* _GOAL OF THE EXERCISE_: Up to and including the line containing "赛锐特 SRT-Z658心肺转流系统贮血过滤器滤除率测试仪 专业 (377, 2174)", retype each line of the listing below exactly, beginning with the first.

* _INFORMATION SUPPLIED_:
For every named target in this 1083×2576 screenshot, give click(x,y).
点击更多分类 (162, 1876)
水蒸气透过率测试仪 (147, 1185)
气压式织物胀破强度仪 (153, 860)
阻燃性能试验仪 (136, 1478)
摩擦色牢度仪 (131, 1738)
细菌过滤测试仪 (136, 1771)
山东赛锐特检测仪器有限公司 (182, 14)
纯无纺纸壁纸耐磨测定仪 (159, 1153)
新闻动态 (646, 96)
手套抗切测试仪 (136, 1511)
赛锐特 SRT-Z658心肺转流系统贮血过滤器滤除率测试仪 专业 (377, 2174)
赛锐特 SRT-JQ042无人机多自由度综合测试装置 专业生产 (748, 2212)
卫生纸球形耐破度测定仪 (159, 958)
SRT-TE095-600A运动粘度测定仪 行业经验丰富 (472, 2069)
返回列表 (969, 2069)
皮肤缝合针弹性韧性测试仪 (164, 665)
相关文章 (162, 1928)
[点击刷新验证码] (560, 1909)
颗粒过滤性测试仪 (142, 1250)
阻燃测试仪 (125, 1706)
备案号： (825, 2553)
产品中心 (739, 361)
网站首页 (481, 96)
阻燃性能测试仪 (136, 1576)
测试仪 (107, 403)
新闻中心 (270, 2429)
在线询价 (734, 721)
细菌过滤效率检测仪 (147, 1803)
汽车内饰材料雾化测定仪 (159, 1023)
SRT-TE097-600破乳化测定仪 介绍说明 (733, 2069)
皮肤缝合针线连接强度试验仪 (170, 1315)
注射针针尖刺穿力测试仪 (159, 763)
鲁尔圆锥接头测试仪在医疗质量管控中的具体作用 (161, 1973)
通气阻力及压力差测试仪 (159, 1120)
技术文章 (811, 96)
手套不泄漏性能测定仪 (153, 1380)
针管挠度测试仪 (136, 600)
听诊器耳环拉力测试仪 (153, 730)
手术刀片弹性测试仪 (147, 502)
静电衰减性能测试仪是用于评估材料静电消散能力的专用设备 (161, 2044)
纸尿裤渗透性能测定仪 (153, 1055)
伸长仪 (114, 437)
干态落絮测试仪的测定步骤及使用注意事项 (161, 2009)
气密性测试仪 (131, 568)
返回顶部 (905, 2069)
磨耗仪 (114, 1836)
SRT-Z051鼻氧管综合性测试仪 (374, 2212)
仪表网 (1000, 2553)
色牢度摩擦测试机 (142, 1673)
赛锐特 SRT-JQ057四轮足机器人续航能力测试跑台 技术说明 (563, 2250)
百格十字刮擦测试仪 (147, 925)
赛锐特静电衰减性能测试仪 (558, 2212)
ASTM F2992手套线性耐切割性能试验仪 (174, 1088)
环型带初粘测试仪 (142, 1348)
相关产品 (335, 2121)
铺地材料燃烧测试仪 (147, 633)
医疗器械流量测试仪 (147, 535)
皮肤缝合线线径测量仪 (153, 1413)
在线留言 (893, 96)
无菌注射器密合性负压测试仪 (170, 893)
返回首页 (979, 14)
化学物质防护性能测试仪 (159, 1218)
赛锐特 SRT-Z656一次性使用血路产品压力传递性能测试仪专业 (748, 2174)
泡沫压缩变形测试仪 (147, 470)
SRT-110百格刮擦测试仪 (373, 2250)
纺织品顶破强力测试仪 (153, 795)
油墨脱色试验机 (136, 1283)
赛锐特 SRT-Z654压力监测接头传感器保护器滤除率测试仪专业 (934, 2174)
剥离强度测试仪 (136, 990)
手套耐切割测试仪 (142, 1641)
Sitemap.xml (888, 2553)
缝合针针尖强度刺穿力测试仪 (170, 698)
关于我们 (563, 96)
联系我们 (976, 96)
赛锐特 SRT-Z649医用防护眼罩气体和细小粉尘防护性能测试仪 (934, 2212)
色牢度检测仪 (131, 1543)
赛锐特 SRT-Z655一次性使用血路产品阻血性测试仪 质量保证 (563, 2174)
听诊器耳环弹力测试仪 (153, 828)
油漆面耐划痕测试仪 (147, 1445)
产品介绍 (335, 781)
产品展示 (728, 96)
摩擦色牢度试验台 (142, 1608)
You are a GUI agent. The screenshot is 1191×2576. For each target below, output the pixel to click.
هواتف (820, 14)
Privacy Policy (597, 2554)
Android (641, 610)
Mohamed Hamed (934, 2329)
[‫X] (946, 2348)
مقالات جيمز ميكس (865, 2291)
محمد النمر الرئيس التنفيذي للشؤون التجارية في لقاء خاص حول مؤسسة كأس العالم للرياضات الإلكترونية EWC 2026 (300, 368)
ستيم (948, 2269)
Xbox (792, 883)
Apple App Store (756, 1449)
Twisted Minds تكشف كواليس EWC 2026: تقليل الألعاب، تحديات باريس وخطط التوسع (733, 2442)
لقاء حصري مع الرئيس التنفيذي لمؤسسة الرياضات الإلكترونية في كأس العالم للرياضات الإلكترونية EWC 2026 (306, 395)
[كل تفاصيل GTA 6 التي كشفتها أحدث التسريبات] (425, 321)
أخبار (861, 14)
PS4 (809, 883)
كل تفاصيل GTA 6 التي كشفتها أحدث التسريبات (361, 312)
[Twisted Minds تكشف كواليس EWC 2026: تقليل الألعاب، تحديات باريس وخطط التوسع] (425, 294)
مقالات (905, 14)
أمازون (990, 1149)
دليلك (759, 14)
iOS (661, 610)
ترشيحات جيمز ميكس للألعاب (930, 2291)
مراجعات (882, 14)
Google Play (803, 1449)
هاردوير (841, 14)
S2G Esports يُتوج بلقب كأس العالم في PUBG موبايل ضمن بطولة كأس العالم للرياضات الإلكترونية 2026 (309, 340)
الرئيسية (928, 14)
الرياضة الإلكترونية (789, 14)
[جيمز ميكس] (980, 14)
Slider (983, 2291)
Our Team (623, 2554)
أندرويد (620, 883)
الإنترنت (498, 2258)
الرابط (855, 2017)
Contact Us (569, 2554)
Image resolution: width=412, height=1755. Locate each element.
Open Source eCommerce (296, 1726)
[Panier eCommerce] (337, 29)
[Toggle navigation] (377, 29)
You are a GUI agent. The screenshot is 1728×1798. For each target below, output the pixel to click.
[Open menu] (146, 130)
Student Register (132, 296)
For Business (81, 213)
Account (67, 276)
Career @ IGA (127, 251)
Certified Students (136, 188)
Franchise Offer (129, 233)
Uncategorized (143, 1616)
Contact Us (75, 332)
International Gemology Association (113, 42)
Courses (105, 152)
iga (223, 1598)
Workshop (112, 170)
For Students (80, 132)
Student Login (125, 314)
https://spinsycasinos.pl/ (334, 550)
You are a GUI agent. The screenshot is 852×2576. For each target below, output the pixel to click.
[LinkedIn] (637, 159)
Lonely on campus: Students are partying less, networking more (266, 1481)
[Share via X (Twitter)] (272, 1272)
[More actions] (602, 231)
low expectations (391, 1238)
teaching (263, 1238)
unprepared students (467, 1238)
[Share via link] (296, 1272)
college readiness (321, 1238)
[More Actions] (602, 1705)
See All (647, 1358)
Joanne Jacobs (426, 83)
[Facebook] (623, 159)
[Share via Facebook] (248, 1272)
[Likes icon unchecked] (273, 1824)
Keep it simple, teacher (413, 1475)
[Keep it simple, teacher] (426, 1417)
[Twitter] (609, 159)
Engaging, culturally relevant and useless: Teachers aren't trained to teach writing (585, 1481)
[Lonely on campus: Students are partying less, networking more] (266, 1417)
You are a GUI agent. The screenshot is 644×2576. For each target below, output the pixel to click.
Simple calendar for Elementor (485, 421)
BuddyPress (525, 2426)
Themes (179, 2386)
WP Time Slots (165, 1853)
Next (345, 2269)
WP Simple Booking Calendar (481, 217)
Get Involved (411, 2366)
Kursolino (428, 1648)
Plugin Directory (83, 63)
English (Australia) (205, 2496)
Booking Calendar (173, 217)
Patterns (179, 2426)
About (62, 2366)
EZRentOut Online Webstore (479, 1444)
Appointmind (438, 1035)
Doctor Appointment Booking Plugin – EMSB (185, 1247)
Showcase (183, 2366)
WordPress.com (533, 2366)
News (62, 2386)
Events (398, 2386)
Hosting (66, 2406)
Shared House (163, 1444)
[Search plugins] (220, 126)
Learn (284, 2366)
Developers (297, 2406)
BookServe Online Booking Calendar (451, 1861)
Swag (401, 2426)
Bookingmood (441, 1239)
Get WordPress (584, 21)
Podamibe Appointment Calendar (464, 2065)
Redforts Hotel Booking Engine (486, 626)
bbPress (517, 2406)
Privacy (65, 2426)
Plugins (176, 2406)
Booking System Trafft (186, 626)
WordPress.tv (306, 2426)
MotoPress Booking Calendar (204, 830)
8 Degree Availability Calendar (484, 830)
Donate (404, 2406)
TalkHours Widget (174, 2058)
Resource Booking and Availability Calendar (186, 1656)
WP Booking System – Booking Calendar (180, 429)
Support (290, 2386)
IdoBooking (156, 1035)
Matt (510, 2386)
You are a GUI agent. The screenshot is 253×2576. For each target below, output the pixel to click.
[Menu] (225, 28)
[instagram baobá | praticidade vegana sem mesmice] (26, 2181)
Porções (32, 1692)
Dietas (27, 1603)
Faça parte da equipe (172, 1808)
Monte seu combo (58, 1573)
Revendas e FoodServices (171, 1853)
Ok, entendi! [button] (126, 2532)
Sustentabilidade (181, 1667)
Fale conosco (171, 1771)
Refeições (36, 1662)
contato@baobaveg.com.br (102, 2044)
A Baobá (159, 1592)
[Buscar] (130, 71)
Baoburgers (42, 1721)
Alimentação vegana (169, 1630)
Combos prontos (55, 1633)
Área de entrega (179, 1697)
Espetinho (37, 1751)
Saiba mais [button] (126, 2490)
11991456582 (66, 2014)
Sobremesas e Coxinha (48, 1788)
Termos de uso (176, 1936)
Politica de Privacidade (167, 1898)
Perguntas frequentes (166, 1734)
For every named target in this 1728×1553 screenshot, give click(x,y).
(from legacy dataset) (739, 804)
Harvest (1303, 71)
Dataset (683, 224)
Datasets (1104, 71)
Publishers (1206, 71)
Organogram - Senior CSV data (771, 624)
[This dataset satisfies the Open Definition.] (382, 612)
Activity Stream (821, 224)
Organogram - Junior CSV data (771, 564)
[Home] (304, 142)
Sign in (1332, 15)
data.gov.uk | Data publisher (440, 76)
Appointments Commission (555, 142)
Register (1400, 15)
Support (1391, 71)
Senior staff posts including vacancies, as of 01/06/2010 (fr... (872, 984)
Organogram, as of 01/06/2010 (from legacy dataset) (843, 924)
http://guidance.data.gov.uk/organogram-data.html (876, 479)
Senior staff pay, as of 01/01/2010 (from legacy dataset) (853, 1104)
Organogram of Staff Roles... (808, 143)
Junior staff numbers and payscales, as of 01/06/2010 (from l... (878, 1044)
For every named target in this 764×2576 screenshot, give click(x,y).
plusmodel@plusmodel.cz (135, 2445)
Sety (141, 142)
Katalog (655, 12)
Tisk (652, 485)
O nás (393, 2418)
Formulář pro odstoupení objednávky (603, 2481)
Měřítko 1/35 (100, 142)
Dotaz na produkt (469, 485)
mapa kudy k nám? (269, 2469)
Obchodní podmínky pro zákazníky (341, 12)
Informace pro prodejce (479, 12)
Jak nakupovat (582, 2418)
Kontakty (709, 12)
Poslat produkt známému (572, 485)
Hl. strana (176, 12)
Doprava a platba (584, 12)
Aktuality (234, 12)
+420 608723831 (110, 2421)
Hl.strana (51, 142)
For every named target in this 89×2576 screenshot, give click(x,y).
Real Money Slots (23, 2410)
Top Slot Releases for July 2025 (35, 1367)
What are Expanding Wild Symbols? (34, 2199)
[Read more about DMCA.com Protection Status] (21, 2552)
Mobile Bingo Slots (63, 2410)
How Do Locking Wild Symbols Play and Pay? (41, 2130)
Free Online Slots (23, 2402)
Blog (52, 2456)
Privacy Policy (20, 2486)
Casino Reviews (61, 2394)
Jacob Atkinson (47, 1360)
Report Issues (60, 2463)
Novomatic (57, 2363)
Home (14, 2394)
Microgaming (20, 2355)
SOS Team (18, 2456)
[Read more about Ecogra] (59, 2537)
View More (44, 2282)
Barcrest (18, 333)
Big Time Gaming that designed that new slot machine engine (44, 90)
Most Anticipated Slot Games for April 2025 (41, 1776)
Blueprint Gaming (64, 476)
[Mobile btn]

* _WRITTEN ANSWER_:
For every named target in this 1083×2576 screenshot, give click(x,y).
点击更多分类 (162, 1876)
水蒸气透过率测试仪 (147, 1185)
气压式织物胀破强度仪 (153, 860)
阻燃性能试验仪 (136, 1478)
摩擦色牢度仪 (131, 1738)
细菌过滤测试仪 (136, 1771)
山东赛锐特检测仪器有限公司 (182, 14)
纯无纺纸壁纸耐磨测定仪 (159, 1153)
新闻动态 (646, 96)
手套抗切测试仪 (136, 1511)
赛锐特 SRT-Z658心肺转流系统贮血过滤器滤除率测试仪 专业 (377, 2174)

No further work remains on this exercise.